A stock split is the process of decreasing the price of stock and increasing the number of shares proportionally. Stock splits are really rather easy to understand. A typical example is a 2-for-1 stock split. If you own 100 shares of a company that trades at $100 a share and it declares a 2-for-1 stock split, you will own a total of 200 shares at $50 a share after the split. This is no way affects the value of what the shareholders own, if you happen to own shares that are splitting.
Often times when you see stocks that are rising over the years, investors tend to think that the stock costs too much or has already reached its peak and is going to go back down. Here is where the stock split comes in.
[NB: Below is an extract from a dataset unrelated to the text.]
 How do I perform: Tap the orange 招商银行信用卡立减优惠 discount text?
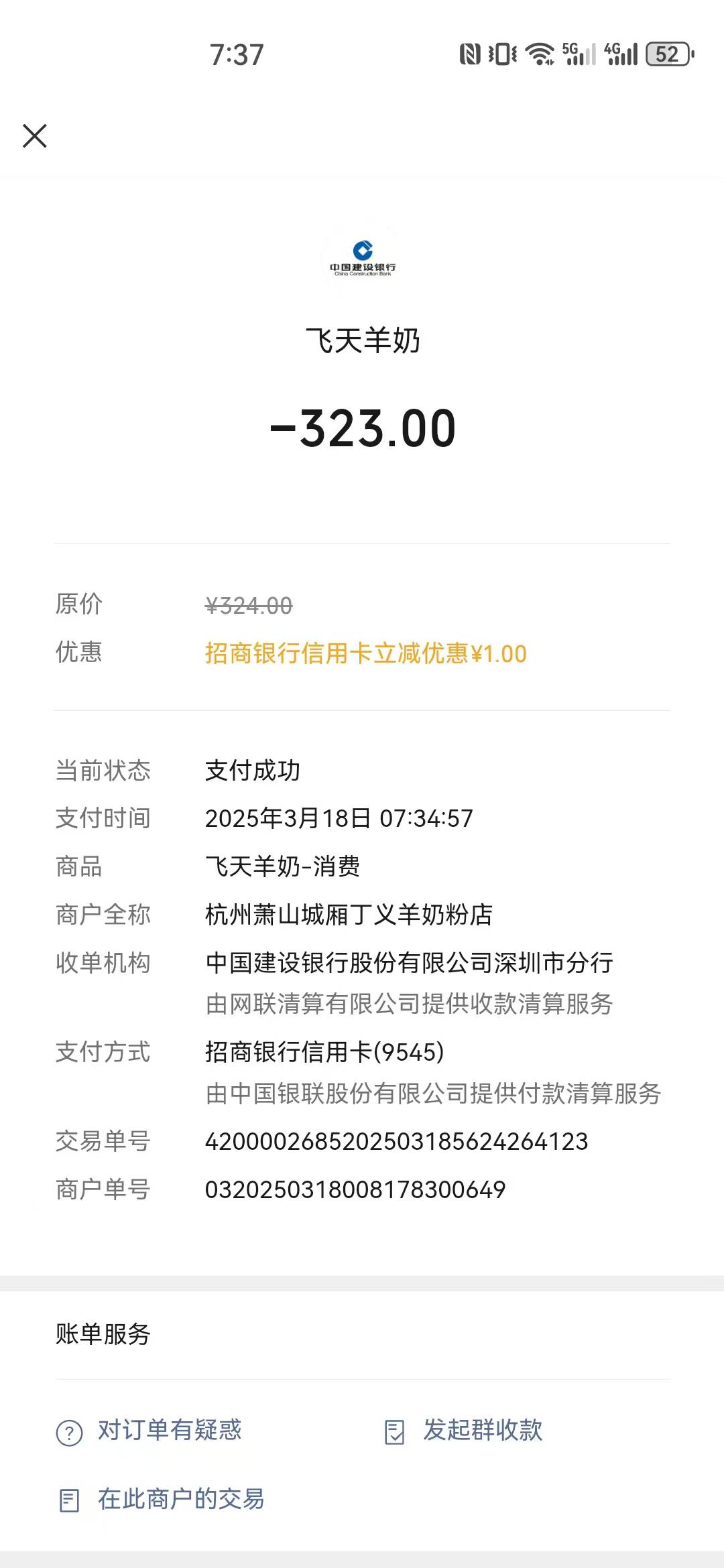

When a company’s stock price starts getting rather high, companies often split their stock when they believe the price of their stock exceeds the amount smaller individual investors would be willing to pay for the stock. What this does is that by reducing the price of the stock, companies try to make their stock more affordable to investors.
The most common splits are 2-for-1, 3-for-2, 5-for-4, and 3-for-1. But companies can split their stock in any number of ways, 5-for-1, 10-for-9, etc. An easy way to determine the new stock price is to divide the previous stock price by the split ratio. In the case of our example, divide $100 by 2 and we get the new trading price of $50. If a stock were to split 5-for-4, we’d do the same thing: $100/(5/4) = 100/1.25 = $80.